- **DATA LISTING**
BEGIN

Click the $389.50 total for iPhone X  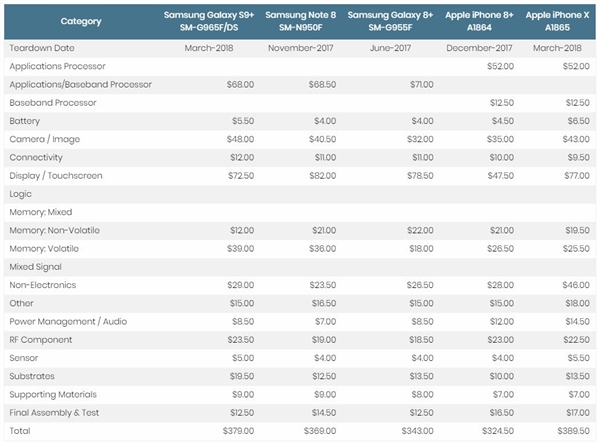pyautogui.click(x=567, y=430)
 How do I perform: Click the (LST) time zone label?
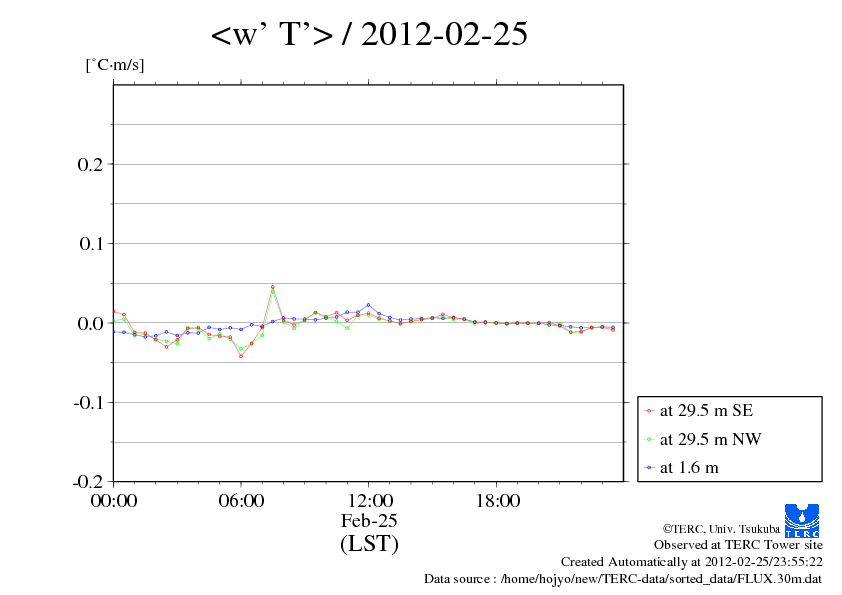[x=369, y=545]
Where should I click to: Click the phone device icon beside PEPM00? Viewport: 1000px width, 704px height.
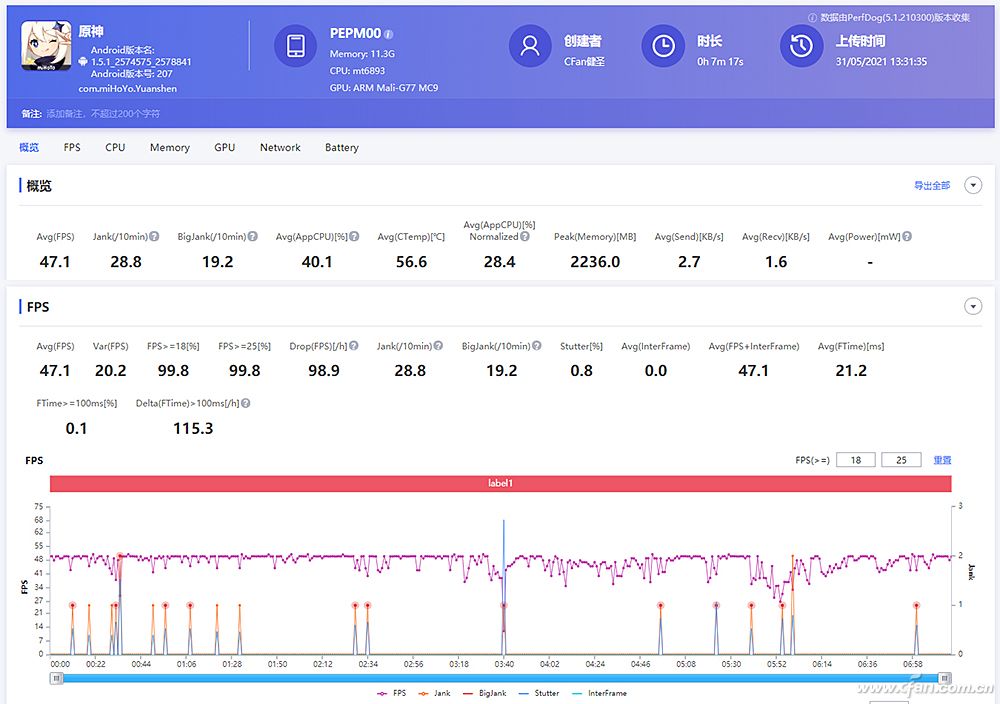(295, 46)
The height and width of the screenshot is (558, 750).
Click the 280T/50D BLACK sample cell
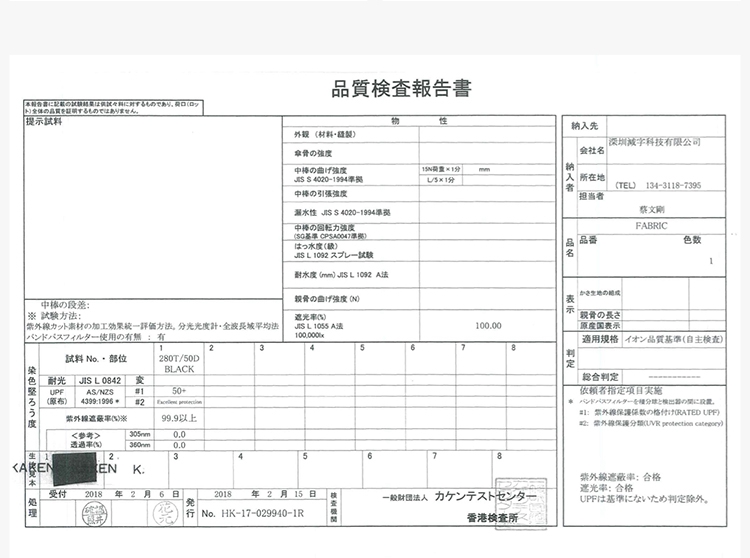coord(177,364)
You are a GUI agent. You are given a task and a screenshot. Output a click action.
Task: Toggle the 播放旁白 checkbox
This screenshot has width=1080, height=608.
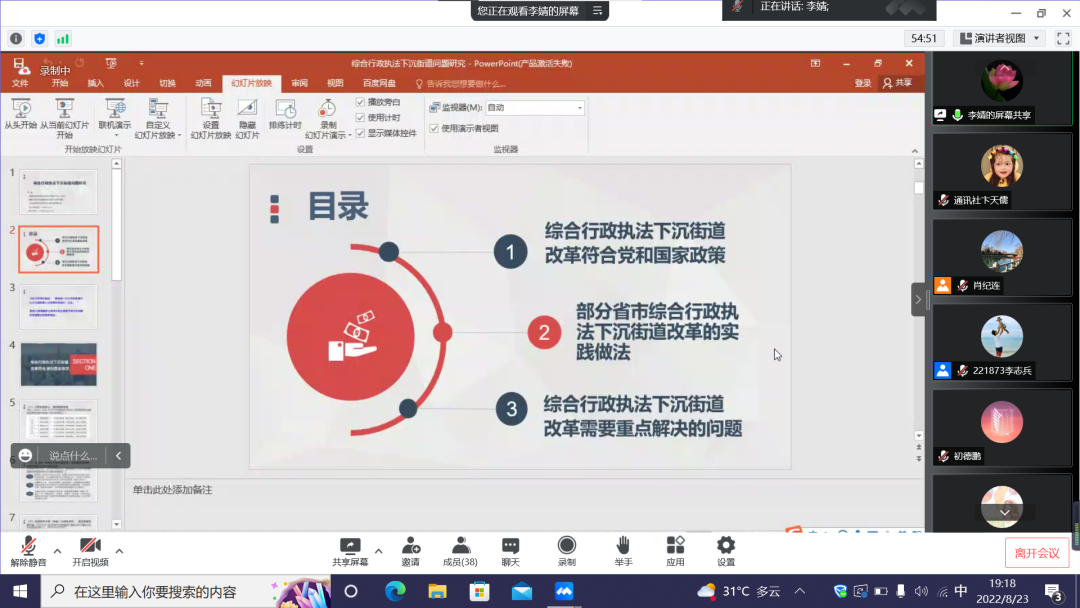pyautogui.click(x=361, y=102)
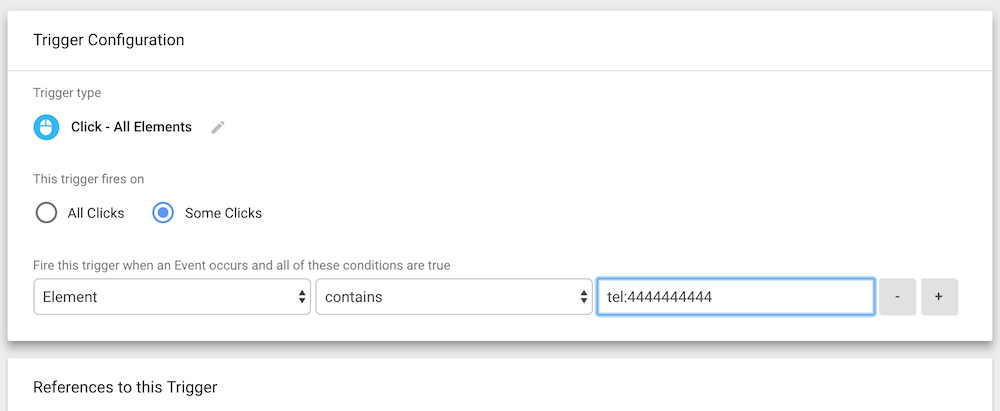
Task: Click the arrows on the contains dropdown
Action: (584, 297)
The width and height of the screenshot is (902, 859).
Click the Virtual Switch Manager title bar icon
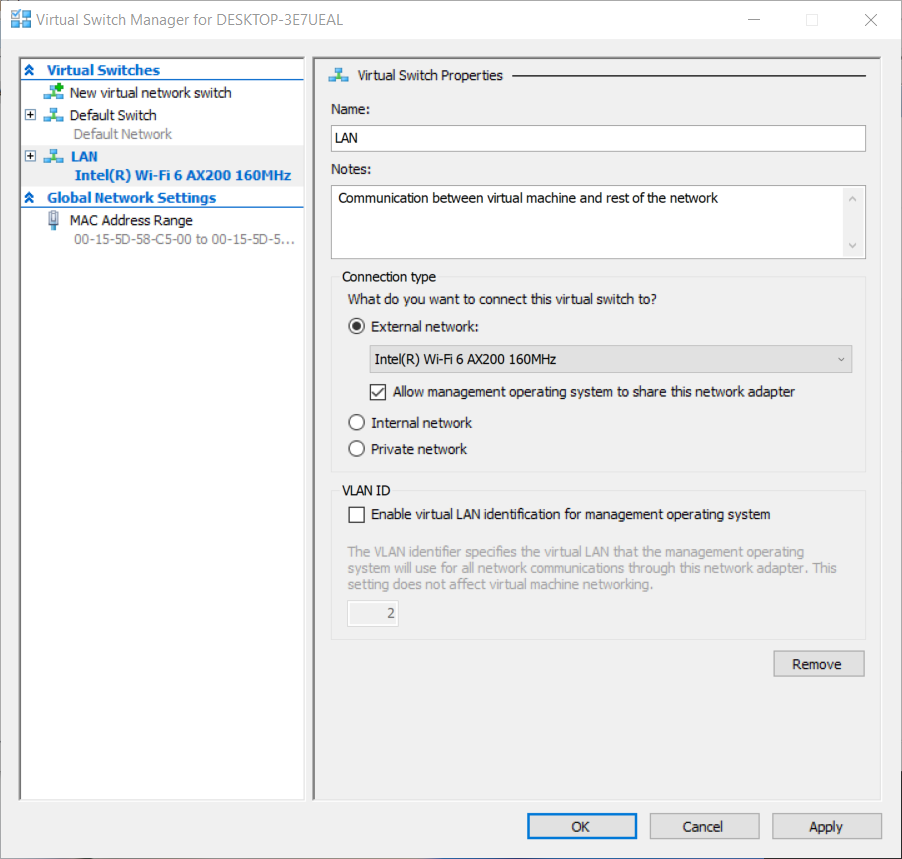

END

In the listing, find the line with "You are a GUI" and retype exactly from there through the last line, both included, leaving the pictures out.

- **TASK OUTPUT**
You are a GUI agent. You are given a task and a screenshot. Output a click action.
Task: Toggle the 播放旁白 checkbox
This screenshot has width=1080, height=608.
pyautogui.click(x=361, y=102)
Task: Click the arrows on the contains dropdown
Action: (584, 297)
The width and height of the screenshot is (902, 859).
Click the Virtual Switch Manager title bar icon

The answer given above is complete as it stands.